[[ Extracted material open ]]

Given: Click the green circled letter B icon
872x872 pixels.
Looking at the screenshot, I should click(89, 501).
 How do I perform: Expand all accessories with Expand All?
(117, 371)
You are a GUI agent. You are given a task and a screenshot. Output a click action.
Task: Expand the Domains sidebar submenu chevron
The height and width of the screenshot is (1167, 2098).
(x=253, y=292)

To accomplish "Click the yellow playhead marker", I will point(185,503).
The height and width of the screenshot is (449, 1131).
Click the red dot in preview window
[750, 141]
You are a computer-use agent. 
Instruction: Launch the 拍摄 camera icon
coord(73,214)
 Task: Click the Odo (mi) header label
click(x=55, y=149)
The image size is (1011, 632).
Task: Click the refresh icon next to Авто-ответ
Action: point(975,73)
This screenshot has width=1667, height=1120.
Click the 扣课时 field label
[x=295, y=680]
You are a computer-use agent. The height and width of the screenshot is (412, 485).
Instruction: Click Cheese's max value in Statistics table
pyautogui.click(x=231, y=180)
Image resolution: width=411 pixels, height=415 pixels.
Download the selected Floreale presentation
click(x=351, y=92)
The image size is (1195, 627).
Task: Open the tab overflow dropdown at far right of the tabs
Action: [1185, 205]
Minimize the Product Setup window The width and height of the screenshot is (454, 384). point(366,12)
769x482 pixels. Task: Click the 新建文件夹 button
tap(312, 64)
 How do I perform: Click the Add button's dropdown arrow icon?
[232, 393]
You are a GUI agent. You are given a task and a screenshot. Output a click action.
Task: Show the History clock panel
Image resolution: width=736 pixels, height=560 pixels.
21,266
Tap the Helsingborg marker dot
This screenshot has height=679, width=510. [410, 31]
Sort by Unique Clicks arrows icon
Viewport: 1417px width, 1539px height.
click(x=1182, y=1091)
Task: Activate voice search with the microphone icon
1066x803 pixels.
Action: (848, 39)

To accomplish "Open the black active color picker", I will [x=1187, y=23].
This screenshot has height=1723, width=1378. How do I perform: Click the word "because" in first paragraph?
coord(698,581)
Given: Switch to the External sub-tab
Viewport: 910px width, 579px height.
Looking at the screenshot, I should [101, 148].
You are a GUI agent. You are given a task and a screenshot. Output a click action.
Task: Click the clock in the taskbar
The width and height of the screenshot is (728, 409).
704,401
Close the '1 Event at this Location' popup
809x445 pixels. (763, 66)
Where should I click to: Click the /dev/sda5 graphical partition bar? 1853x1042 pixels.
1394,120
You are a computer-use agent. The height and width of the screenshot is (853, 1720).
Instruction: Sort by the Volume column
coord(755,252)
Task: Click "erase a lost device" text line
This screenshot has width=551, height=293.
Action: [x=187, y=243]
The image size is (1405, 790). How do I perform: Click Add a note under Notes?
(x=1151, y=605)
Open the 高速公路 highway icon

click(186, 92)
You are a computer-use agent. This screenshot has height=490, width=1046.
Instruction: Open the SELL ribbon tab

[[ Extracted material closed ]]

Exercise
Every line above that holds the word "will" is to be found and copied.

Reply
To accomplish "Click the yellow playhead marker", I will point(185,503).
To accomplish "Open the black active color picker", I will [x=1187, y=23].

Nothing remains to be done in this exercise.